Bessestte, along with Mayor Luke Bronin and executives from The Hartford and Aetna - David Robinson, The Hartford's executive vice president and general counsel and Floyd Green, Aetna's vice president and head of the community activation and local marketing team -- talked about the momentum the city of Hartford has had in recent years with a wave of state-subsidized development, including new apartments, Dunkin' Donuts Park, a pro soccer stadium, new Stanley Black & Decker tech center, UConn's new campus, and the rise of an insuretech incubator, among other initiatives.
Bessette said all of those efforts are improving employers' ability to recruit talent downtown and making the city a more dynamic place, but much work remains, including lowering the city's high mill rate (74.29 mills).
But he stressed the importance of a strong and vibrant XL Center, which has been a political hot potato for years.
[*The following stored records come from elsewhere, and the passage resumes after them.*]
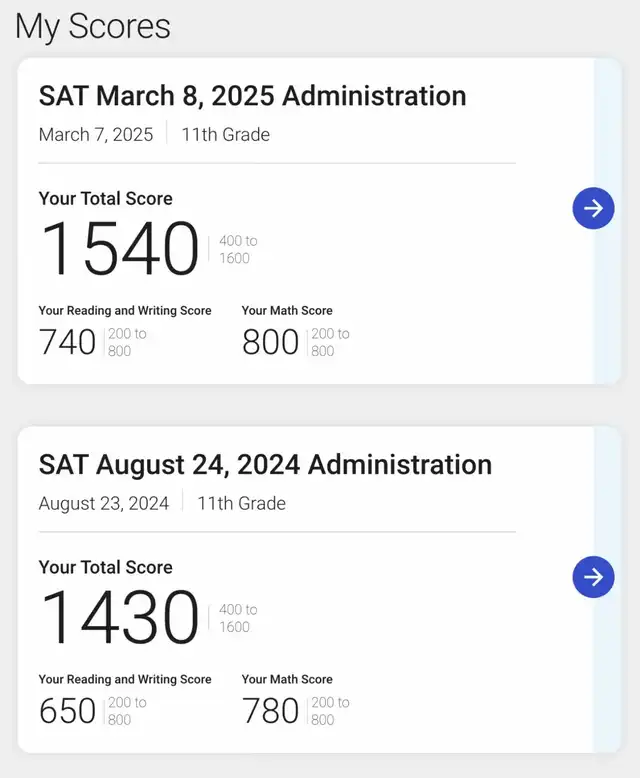640x778 pixels.
Task: Click Your Math Score label in March card
Action: coord(287,310)
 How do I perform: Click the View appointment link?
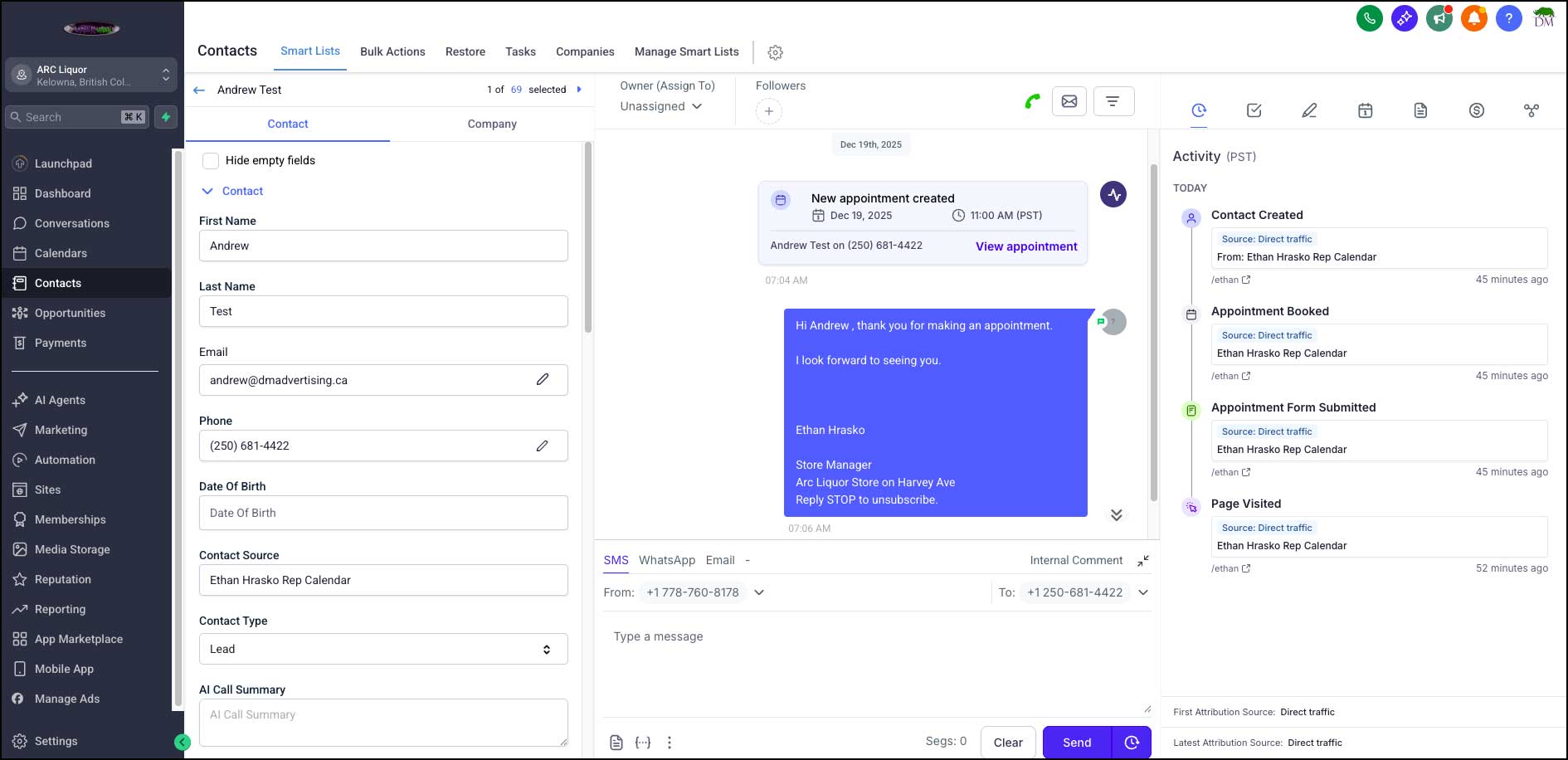coord(1025,246)
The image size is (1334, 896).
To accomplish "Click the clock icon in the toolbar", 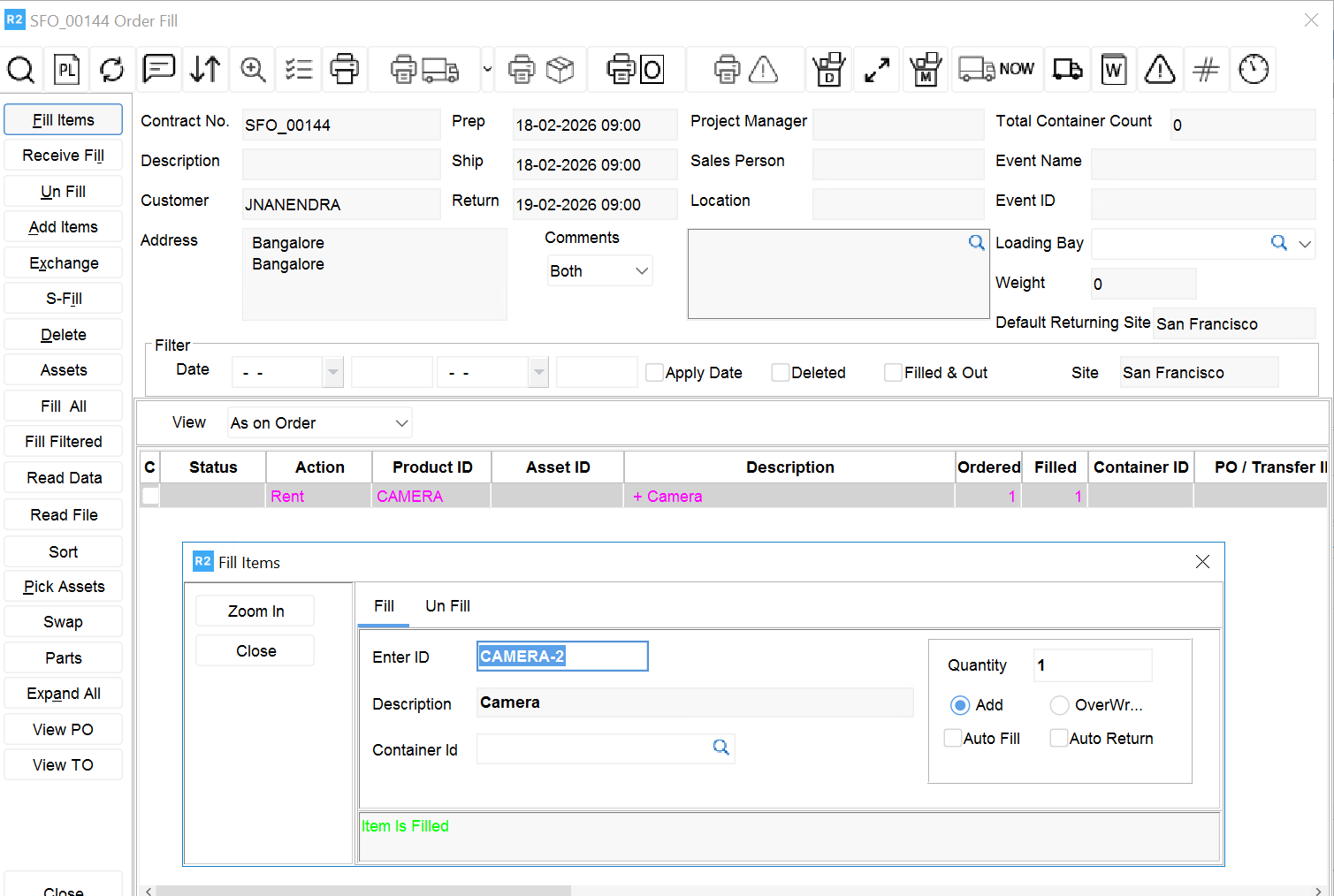I will point(1253,70).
The aging entertainment venue, which has lost business over the years to an increasingly competitive environment, is in need of significant repairs, and attempts to secure $250 million from the state legislature for a major overhaul have been rebuffed so far.
One alternative under review would scrap plans for the $250 million rebuild, to one in which the upper and lower seating "bowls'' are reconfigured to modern standards, a move CRDA officials have said could cut the price tag in half, to $125 million.
The XL Center funding request, however, will now fall into the lap of Gov.-elect Ned Lamont, who told the Hartford Business Journal in October that the arena should be overhauled by private investors, with state oversight, rather than the state investing hundreds of millions of taxpayer dollars in the venue. The CRDA did put up XL Center for sale earlier this year and received one bid from a private developer, but it's not clear if a deal will come to fruition.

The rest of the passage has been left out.